2020 was a strange year. During most of the spring, the trails were off-limits due to the Covid pandemic. I was unable to observe many plants, bees, etc., that appear and disappear within a narrow window of time. Nevertheless, I continued observing where and when I could. At home, Bombus, Anthophora and Melissodes were daily visitors in the garden.

As of May 2021, I was reading whatever I could find about Megachile bees.
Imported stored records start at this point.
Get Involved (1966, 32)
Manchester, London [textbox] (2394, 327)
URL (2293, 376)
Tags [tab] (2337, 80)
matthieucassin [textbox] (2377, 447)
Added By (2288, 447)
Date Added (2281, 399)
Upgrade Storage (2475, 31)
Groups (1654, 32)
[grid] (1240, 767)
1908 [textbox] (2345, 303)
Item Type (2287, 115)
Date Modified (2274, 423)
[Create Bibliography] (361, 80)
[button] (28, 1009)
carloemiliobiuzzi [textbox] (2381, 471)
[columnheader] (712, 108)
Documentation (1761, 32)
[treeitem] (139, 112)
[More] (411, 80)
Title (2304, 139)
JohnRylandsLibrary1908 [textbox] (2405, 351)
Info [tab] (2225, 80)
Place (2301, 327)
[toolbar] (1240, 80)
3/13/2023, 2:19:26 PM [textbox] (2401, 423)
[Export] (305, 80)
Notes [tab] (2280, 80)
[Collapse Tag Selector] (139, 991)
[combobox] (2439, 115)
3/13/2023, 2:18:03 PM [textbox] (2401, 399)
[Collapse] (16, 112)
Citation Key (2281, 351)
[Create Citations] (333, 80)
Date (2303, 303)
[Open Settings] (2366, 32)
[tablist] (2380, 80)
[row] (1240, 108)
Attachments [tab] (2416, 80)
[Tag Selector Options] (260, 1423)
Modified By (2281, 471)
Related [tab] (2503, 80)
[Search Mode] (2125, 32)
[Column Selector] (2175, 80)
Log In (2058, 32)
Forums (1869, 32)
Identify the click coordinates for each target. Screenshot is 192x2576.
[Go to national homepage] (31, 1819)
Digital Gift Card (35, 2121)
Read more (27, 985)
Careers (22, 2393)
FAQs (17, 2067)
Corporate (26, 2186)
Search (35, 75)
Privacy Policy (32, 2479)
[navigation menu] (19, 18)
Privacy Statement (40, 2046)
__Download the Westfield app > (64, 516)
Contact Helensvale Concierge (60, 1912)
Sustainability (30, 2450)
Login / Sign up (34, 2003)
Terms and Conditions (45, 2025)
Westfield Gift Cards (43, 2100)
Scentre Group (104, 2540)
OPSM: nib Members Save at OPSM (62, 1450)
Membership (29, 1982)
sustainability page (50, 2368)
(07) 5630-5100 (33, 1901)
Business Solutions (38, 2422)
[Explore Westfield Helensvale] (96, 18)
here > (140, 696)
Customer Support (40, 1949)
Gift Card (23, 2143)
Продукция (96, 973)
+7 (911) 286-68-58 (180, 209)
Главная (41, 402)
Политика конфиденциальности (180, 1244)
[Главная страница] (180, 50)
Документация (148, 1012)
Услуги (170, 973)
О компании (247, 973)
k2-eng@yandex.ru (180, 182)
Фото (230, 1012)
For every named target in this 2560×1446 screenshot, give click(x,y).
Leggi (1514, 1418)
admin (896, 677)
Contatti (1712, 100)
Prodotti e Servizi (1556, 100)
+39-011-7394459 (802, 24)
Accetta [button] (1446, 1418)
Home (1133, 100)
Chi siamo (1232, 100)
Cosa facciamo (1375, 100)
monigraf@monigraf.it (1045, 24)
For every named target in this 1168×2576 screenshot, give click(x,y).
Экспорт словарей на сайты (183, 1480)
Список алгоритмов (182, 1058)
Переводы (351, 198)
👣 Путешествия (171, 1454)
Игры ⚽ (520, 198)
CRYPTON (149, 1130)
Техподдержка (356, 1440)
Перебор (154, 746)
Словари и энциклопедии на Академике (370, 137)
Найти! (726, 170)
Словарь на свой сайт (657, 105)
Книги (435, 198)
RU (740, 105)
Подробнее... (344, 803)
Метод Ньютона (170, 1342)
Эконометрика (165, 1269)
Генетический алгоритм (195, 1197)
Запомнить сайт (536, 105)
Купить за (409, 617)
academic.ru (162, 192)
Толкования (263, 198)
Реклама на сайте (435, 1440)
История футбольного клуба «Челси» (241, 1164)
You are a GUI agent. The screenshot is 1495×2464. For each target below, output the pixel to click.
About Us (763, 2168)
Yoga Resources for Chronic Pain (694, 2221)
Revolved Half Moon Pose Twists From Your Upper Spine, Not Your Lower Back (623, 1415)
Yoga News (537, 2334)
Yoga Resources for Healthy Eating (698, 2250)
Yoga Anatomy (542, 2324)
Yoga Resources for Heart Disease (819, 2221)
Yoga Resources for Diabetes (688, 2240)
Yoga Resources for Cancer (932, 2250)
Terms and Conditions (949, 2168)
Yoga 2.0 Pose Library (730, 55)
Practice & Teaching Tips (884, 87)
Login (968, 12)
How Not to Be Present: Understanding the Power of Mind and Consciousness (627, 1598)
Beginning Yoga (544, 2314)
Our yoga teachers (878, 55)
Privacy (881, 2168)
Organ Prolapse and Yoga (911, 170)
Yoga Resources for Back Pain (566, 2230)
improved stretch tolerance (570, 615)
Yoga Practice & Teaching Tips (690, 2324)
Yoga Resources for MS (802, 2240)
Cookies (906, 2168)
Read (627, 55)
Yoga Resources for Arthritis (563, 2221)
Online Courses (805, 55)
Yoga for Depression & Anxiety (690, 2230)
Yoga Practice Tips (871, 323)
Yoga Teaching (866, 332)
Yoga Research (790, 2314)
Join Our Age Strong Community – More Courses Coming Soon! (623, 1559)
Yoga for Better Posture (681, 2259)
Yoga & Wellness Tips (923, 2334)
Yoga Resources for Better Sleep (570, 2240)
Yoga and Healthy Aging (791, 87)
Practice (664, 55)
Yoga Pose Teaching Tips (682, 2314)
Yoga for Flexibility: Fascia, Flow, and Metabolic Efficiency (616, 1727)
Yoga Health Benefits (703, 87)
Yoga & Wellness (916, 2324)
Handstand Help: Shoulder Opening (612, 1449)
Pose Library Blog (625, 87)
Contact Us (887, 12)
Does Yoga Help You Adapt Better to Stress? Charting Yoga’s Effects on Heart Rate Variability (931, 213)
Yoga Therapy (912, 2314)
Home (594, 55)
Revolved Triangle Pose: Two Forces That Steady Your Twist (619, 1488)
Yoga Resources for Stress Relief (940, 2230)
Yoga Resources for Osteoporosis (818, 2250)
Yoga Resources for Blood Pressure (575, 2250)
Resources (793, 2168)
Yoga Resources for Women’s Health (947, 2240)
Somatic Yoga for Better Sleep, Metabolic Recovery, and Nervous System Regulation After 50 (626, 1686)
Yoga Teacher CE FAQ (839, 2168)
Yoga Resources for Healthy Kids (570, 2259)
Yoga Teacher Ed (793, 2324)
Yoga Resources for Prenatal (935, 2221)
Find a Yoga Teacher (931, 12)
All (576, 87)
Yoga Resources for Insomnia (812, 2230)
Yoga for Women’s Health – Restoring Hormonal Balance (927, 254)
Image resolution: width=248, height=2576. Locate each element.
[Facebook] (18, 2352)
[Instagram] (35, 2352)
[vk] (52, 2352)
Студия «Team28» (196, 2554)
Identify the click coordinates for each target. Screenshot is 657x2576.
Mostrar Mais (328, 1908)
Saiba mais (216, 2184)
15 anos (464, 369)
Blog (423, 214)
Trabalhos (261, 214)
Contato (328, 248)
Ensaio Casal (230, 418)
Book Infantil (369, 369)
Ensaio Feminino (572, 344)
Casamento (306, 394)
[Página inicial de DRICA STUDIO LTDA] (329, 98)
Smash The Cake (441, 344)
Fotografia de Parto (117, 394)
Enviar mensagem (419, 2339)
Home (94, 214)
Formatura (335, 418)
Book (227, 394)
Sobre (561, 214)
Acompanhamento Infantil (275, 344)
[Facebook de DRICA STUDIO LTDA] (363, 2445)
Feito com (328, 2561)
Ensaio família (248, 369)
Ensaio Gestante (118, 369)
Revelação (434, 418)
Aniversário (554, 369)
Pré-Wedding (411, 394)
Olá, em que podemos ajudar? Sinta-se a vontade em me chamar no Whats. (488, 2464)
I saw lots of them on the trails that spring, particularly on brittlebush. I spotted Megachile species visiting the lupine growing around my house. Also in May the lupine, salvia and a few other plants were visited daily by Habropoda (I think); newcomers as well as returning visitors among the Anthophora genus (California and Urbane Digger Bees). The Bombus and Xylocopa were also back, although visits from the Xylocopa were not as frequent as they were in the previous two years. Many houses near us tented for termites last fall and winter, which may have decreased their numbers.

The winter was dry, with only three days of rain, so we are headed back into a drought. I am not sure we really every emerged from the previous drought, perhaps it was just a brief reprieve after the Woolsey Fire.


My interests include the interface and conflicts between open (preserved, conserved, but not pristine) and developed (human) space; evolution and adaptation; and global warming.